なぜなら、ウチの大学に誰を入学させようか、誰を入試で優遇しようか、というのはその大学が勝手に決めるべきことであり、とやかく叩かれることではないと考えるからです。
例えば、ほとんどの私立大学では「入学金」のほかに「寄付金」があると思いますが、「寄付金」の支払期限は合格発表の前ではありませんか? 大学は「義務教育ではなく勉強したい者が行くところ」という性格がありますが、大学側からすれば「高校を卒業した人に全員来てほしいというわけではなく、大学が『こういう人を育てたい』『こういう人に育ってほしい』と思っている者に来てほしい」というのが理想です。

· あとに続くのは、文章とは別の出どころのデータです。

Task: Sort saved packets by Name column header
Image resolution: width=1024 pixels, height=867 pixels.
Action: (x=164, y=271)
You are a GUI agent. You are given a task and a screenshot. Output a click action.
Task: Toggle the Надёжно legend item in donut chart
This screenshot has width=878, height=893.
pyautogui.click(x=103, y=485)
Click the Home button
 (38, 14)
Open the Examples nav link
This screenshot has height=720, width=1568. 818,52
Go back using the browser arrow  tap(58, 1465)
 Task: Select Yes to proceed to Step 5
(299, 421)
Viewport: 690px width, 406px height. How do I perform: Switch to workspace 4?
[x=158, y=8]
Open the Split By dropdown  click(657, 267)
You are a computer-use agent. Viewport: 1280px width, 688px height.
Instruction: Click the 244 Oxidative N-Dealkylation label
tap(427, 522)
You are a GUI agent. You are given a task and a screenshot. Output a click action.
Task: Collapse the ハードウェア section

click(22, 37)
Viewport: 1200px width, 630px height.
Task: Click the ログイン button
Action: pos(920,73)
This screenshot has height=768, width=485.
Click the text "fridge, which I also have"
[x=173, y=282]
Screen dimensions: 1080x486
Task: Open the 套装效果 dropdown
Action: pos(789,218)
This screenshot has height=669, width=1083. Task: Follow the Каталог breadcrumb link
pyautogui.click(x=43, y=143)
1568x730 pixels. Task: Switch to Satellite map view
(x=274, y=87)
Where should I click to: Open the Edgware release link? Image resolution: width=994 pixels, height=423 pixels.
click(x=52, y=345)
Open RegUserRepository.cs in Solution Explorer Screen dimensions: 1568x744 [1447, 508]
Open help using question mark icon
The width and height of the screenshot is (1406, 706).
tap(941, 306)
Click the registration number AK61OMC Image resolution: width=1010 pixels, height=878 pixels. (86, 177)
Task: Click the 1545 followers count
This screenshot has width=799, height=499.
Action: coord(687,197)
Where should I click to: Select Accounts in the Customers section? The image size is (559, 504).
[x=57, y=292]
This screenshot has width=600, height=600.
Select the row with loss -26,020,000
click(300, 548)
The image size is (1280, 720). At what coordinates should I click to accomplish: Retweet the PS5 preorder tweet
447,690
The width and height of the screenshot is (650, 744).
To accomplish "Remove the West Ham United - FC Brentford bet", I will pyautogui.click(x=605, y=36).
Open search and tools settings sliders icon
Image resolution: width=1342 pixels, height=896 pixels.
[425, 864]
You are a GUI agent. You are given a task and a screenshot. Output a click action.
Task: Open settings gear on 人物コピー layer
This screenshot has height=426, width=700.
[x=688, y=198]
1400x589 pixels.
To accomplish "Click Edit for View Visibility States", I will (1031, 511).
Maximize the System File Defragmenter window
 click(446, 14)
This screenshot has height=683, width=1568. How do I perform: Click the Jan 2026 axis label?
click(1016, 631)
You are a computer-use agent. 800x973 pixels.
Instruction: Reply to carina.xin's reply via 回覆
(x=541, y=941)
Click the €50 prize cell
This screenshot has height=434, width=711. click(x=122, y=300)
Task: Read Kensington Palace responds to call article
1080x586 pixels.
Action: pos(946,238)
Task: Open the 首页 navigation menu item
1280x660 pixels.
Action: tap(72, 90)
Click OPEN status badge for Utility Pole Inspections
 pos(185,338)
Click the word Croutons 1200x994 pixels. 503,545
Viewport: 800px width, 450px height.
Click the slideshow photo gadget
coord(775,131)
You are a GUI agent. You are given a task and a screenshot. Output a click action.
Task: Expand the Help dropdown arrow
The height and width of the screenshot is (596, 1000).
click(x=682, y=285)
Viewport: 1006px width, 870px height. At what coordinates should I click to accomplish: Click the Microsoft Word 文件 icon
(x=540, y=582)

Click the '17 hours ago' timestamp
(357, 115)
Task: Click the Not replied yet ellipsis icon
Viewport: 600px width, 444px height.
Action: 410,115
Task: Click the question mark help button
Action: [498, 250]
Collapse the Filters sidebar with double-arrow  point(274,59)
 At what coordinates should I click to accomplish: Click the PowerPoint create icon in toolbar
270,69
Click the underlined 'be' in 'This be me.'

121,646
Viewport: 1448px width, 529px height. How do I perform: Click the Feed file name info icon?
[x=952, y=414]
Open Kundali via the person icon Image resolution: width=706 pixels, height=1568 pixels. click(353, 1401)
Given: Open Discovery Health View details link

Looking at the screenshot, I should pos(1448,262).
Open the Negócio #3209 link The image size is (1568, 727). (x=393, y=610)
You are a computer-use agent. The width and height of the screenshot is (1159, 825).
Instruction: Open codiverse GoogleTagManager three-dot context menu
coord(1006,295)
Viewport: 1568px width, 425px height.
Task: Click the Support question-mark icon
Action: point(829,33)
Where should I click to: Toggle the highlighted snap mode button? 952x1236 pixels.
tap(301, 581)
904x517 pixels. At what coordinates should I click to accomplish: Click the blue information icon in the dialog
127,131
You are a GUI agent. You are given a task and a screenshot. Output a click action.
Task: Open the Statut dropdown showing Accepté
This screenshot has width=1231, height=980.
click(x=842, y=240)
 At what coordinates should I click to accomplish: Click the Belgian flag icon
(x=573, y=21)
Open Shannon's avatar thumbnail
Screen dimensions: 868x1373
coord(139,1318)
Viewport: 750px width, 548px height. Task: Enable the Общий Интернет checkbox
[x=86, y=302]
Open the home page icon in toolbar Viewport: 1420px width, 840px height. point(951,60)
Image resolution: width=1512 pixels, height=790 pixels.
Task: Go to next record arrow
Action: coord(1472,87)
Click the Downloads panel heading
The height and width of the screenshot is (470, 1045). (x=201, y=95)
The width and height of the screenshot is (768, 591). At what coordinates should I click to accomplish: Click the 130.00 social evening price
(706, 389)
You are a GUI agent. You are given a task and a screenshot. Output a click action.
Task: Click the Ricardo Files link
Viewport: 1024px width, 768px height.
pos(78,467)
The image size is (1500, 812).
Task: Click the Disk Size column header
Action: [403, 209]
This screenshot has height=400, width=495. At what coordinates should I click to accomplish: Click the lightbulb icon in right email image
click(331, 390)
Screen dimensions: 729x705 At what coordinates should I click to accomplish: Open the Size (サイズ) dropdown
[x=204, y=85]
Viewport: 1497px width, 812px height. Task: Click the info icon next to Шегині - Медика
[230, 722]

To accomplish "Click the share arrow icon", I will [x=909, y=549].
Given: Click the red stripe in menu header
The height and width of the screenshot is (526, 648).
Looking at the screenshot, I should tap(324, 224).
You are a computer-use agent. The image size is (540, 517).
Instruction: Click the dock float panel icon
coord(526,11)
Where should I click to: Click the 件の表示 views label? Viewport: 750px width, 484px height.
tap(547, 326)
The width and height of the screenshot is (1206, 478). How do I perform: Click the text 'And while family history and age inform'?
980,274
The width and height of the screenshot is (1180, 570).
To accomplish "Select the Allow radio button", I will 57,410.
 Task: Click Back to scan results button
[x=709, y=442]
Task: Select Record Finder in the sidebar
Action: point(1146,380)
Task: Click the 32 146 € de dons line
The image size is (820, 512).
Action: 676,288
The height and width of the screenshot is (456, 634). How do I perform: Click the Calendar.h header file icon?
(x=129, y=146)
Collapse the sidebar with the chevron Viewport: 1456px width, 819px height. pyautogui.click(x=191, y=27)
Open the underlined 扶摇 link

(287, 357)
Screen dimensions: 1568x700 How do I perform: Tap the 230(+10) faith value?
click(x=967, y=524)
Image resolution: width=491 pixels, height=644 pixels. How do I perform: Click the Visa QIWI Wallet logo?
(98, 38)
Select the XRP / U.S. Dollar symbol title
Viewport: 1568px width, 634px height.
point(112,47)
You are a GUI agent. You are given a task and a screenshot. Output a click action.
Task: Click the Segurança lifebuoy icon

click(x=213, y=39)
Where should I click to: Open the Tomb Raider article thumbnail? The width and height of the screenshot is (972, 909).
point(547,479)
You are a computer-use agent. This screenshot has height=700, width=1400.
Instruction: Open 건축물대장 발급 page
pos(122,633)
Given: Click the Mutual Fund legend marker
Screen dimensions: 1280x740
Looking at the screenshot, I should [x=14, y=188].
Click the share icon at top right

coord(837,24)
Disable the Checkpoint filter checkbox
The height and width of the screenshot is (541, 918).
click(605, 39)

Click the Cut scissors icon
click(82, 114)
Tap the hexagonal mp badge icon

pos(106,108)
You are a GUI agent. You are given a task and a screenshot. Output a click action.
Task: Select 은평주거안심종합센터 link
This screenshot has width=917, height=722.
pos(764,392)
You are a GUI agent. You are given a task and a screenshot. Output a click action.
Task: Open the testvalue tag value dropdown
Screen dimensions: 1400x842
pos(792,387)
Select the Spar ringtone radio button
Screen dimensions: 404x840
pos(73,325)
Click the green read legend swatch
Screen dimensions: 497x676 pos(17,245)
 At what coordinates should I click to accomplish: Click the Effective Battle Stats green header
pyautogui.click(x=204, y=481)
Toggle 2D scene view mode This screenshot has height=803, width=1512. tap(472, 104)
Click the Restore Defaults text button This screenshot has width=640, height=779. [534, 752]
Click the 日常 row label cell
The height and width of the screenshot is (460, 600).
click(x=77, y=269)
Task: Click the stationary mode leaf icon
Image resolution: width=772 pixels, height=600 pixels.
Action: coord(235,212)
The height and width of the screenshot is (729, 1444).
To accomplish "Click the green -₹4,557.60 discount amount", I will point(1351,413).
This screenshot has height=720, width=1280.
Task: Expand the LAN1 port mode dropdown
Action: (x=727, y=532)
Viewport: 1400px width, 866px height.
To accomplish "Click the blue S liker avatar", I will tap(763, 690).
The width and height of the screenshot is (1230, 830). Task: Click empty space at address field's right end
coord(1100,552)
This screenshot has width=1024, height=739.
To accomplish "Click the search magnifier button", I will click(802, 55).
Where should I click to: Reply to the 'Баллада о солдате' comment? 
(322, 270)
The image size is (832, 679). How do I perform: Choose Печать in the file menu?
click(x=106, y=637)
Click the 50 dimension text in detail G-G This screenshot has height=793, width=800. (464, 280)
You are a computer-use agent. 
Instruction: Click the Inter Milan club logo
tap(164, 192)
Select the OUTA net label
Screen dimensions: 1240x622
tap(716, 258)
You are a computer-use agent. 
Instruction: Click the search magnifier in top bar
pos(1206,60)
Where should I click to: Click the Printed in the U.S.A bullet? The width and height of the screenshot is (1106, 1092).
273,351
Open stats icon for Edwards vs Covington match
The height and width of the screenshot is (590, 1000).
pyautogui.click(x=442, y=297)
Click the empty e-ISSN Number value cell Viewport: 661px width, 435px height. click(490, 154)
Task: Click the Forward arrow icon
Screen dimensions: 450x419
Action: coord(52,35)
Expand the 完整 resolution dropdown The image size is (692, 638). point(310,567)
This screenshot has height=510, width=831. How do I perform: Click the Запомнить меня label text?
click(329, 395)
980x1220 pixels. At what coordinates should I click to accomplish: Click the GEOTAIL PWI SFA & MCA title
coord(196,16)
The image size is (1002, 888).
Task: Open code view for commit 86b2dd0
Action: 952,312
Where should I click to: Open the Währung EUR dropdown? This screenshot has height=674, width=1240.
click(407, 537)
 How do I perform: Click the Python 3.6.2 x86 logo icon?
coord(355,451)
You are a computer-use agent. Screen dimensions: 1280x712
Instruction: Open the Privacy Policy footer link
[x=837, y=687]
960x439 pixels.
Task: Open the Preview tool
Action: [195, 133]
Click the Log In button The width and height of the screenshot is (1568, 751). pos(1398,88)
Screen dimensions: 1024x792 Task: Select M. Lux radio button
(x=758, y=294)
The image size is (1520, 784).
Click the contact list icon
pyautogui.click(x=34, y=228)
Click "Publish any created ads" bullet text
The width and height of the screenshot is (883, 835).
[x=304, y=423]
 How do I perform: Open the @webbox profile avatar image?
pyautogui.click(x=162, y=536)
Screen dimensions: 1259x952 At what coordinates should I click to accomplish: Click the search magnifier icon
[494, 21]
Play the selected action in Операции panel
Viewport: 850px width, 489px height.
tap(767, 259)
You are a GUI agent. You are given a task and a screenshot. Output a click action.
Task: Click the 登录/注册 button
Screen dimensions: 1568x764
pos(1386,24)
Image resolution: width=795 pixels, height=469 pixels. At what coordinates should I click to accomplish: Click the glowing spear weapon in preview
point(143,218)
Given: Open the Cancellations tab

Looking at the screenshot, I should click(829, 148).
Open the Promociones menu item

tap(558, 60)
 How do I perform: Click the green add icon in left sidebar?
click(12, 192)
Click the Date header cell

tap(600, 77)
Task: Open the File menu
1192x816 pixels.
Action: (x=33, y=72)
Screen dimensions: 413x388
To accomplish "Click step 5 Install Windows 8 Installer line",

そうであれば、極端な話、「ウチの大学は、教材にとてもたくさんお金がかかるので、最後まで授業についてこれるように、寄付金をたくさん払えるようなお金持ちの家のご子息だけに来てほしい」という目的をもって「寄付金」を多く支払った受験生を優先する、というのも十分に許されるわけです。医者の世界はまったくわかりませんが、「女子は将来、医者になっても結婚や出産で現場を離れてしまうから、卒業後に附属病院へ勤務することを期待している大学としては、男子の受験生を育てたい」という目的も、法律的には許されるかもしれません。
実際、私立大学に関するどんな法律にも、「一定の目的をもって入試の点数を操作してはいけないよ」とは書いてありません。さらには、私立大学を監督する文部科学省は毎年、「大学入学者選抜実施要綱について(通知)」という御達しをもって大学受験の“あるべき姿”を通知しているのですが、平成31年度の通知にも、せいぜい「入学者選抜は、中立・公正に」という文言があるだけで、「公平」「平等」「差別なく」という話はあがっていません。
要するに、それなりに納得できるような目的があれば、私立大学の選抜方法なんて、その大学に任せておけば良いということです。
マスコミが騒いだことによりその大学に失望し、受験しようと思う女子が減って入学金や授業料が減っても、その分、男子が入学して金銭的には補填されるでしょうし、さらに、この少子化の世の中、男子も失望して全体の受験者が減っても、それはその大学が選択して招来した結果であり、自業自得という話だけです。もし経営難になれば、必然と方針も変わるでしょう。